INFORMATION PROVIDED
--------
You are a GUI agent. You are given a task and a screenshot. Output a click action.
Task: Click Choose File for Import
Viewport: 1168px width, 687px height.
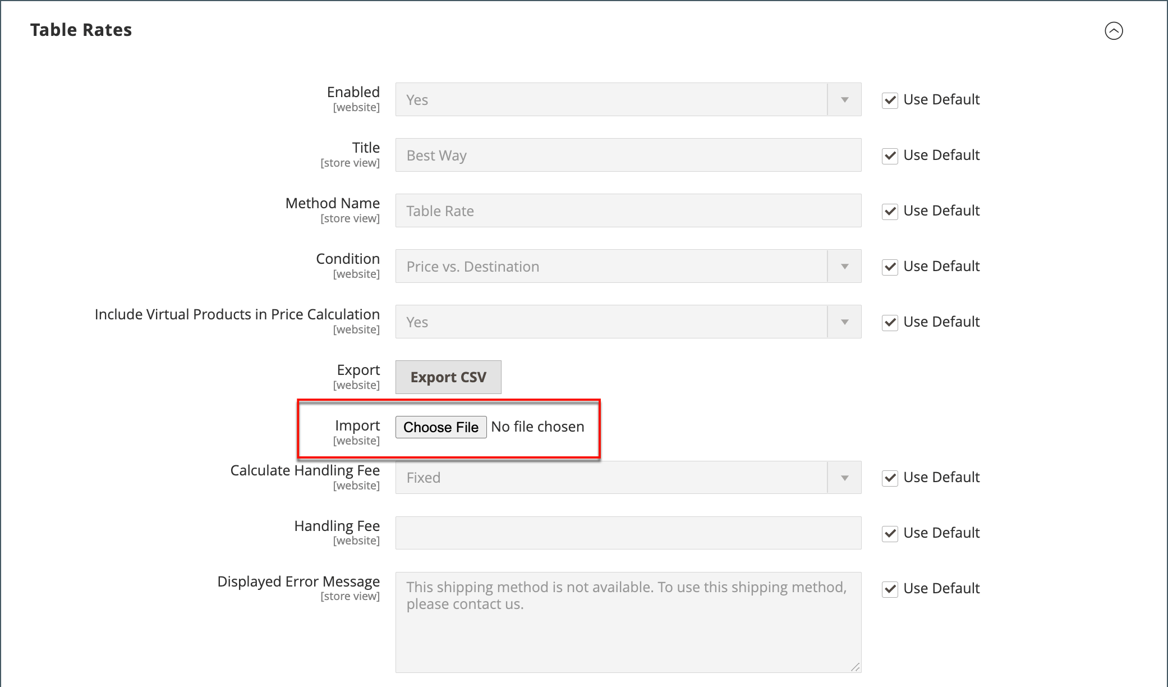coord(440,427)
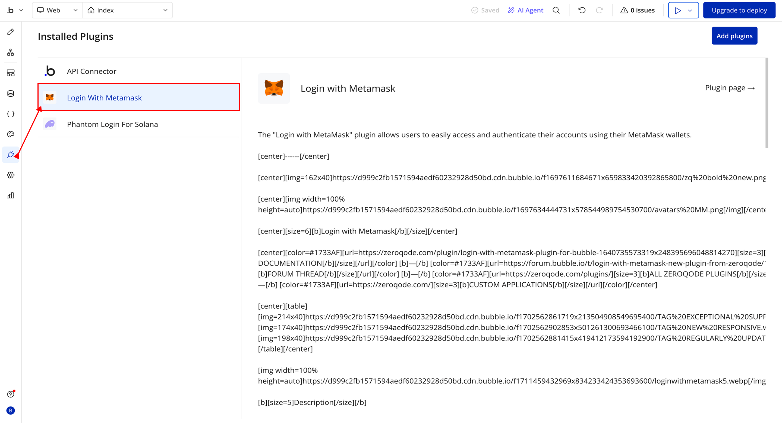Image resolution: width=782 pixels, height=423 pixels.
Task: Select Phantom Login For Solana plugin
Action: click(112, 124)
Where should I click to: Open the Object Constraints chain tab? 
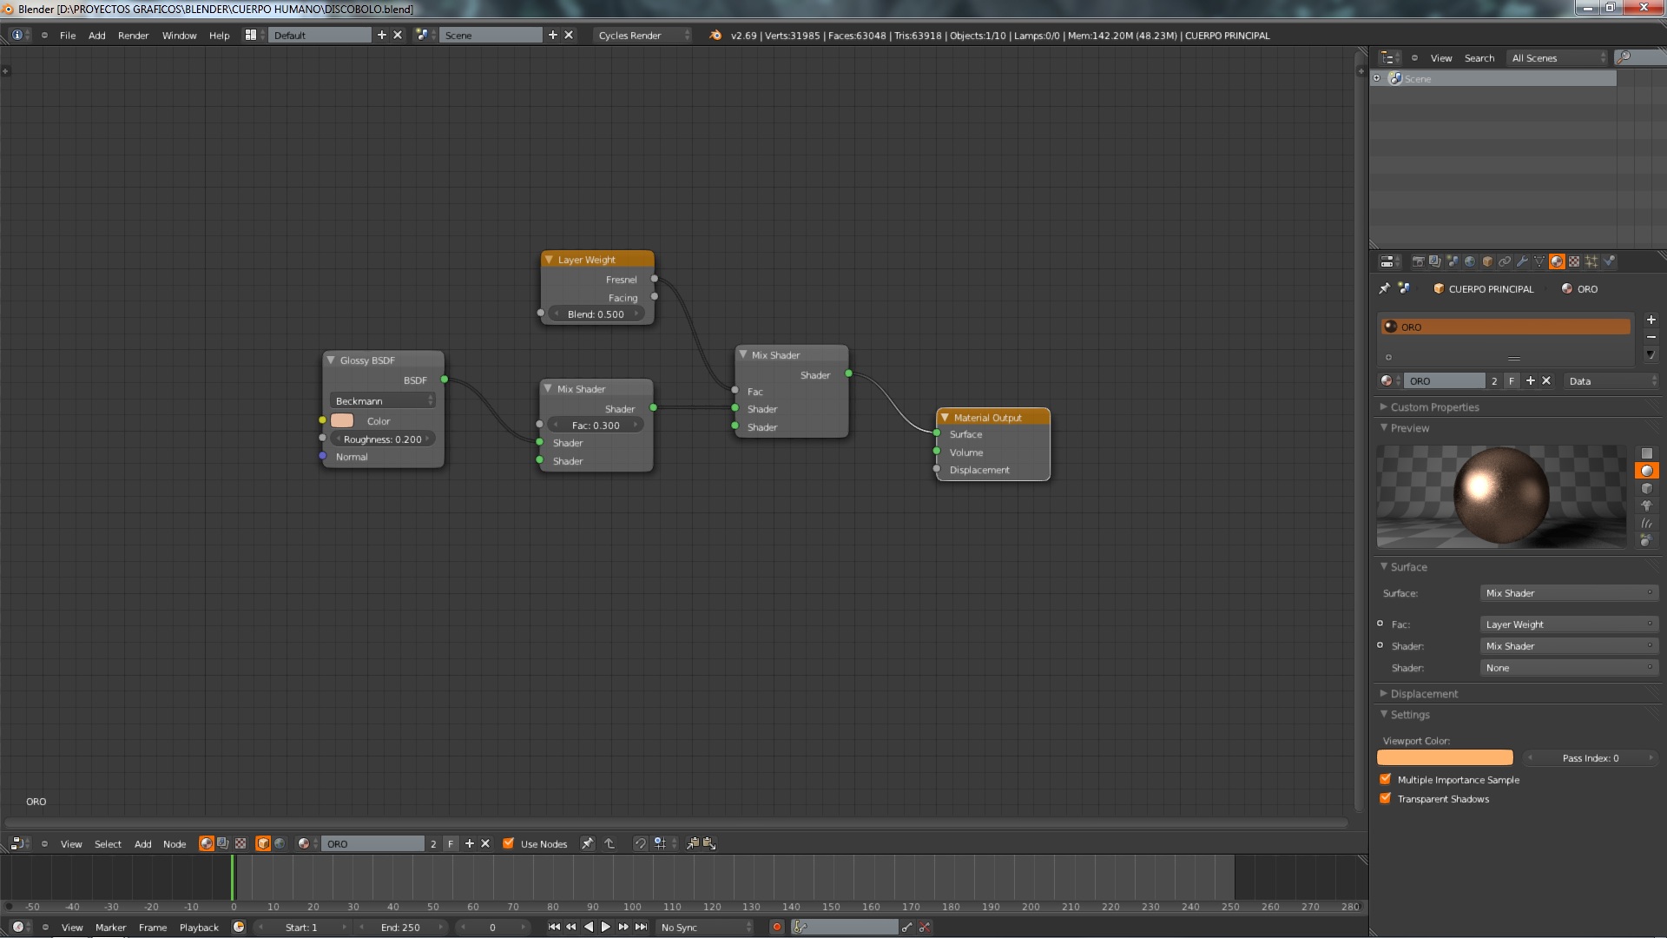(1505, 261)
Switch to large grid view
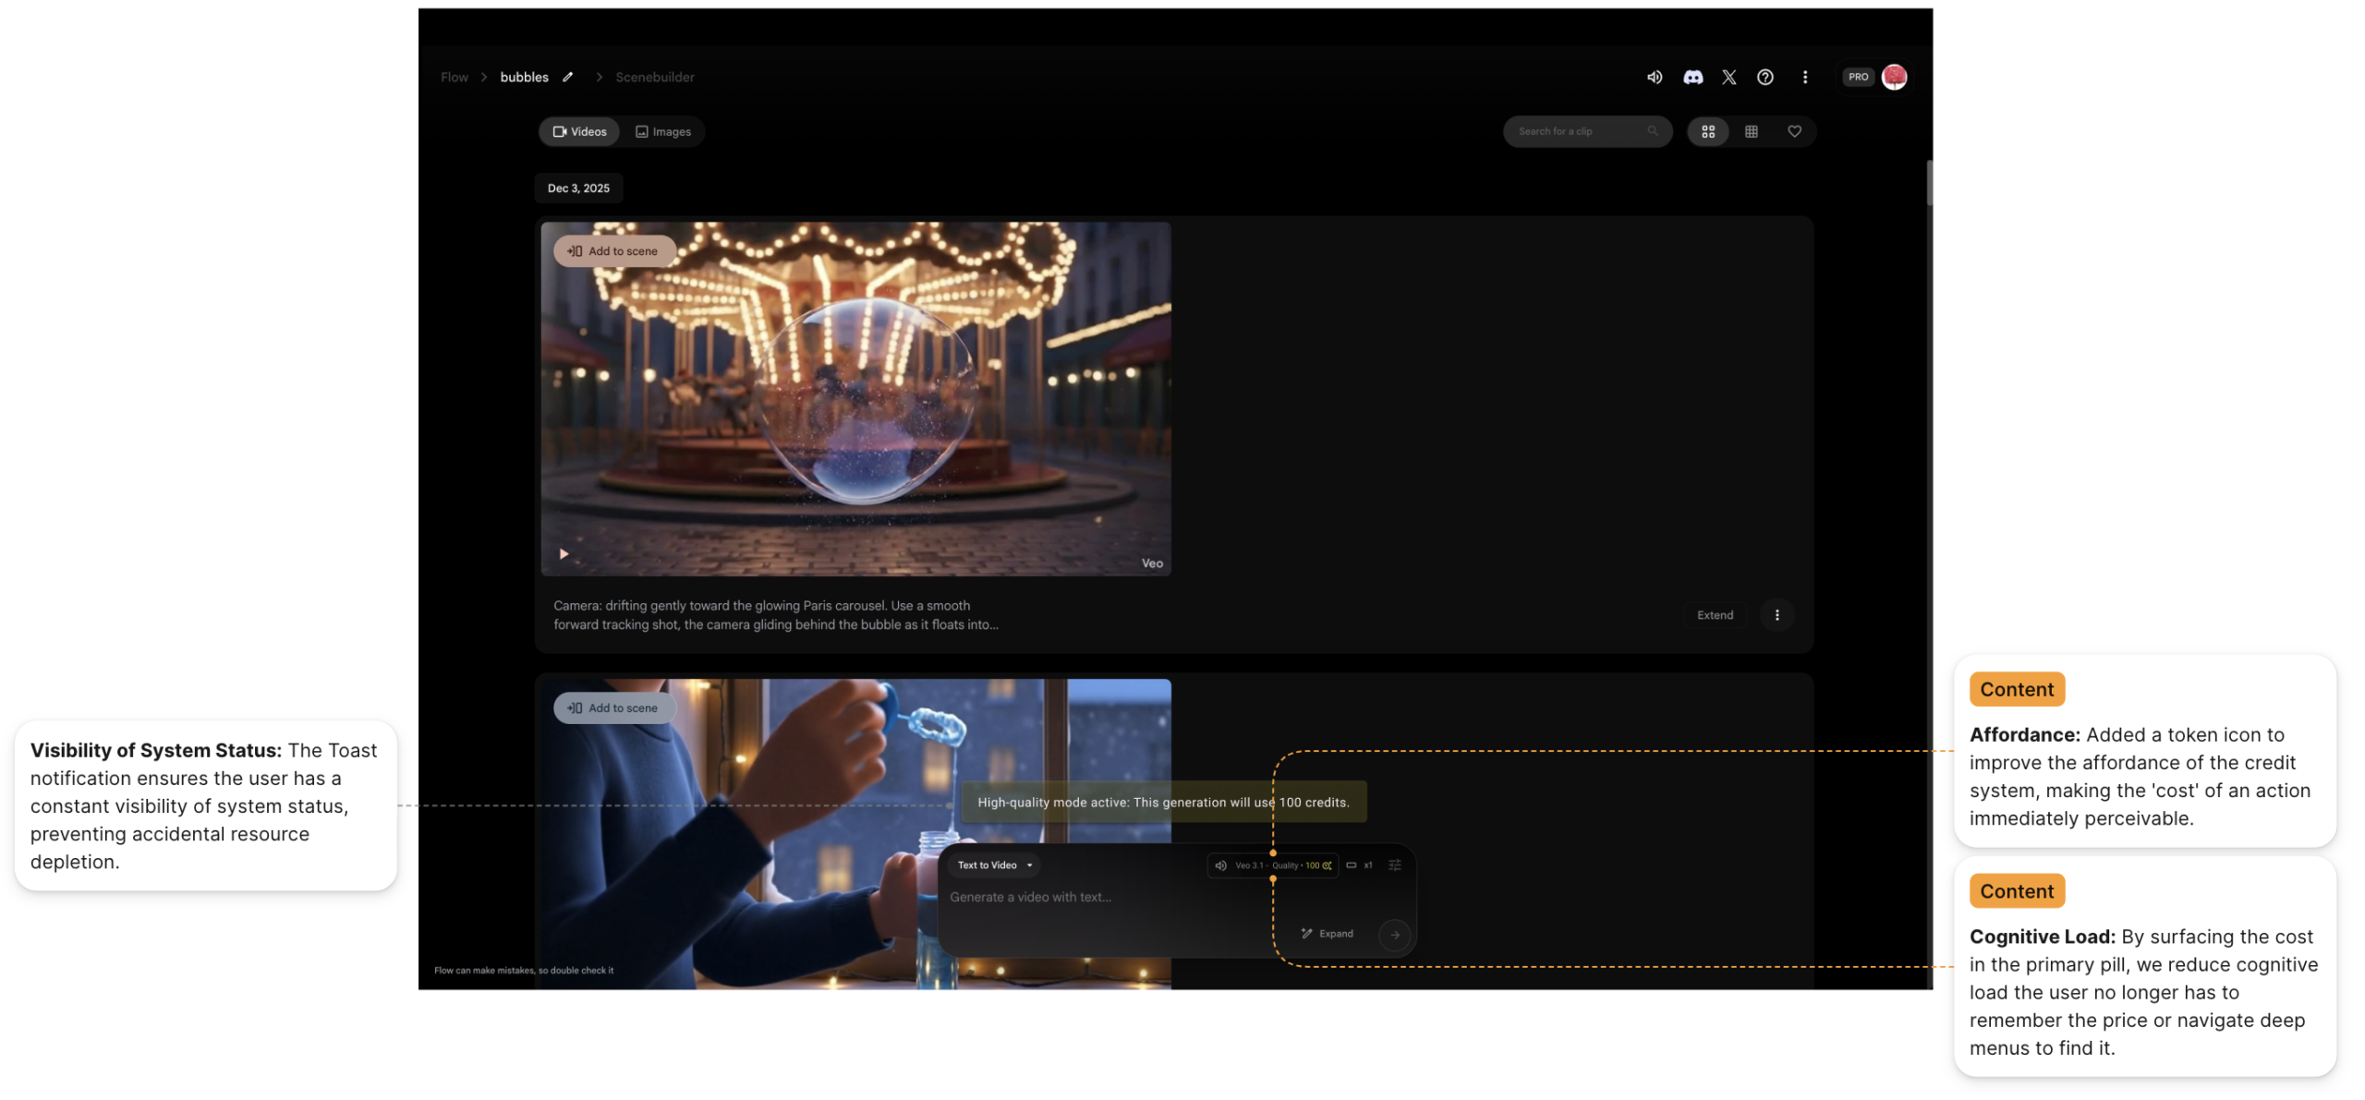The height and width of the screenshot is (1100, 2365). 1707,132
--------
PROBLEM DESCRIPTION
None of the pictures belong in the copy. Write out exactly the lines from the line that holds "Task: Click Choose File for Import" through the last line of the listing above, both ends included.

ANSWER FOR THIS EXERCISE
Task: Click Choose File for Import
Viewport: 1168px width, 687px height.
coord(440,427)
Image resolution: width=782 pixels, height=423 pixels.
Task: Select Phantom Login For Solana plugin
Action: click(112, 124)
Where should I click to: Open the Object Constraints chain tab? 
(1505, 261)
Switch to large grid view
The height and width of the screenshot is (1100, 2365). 1707,132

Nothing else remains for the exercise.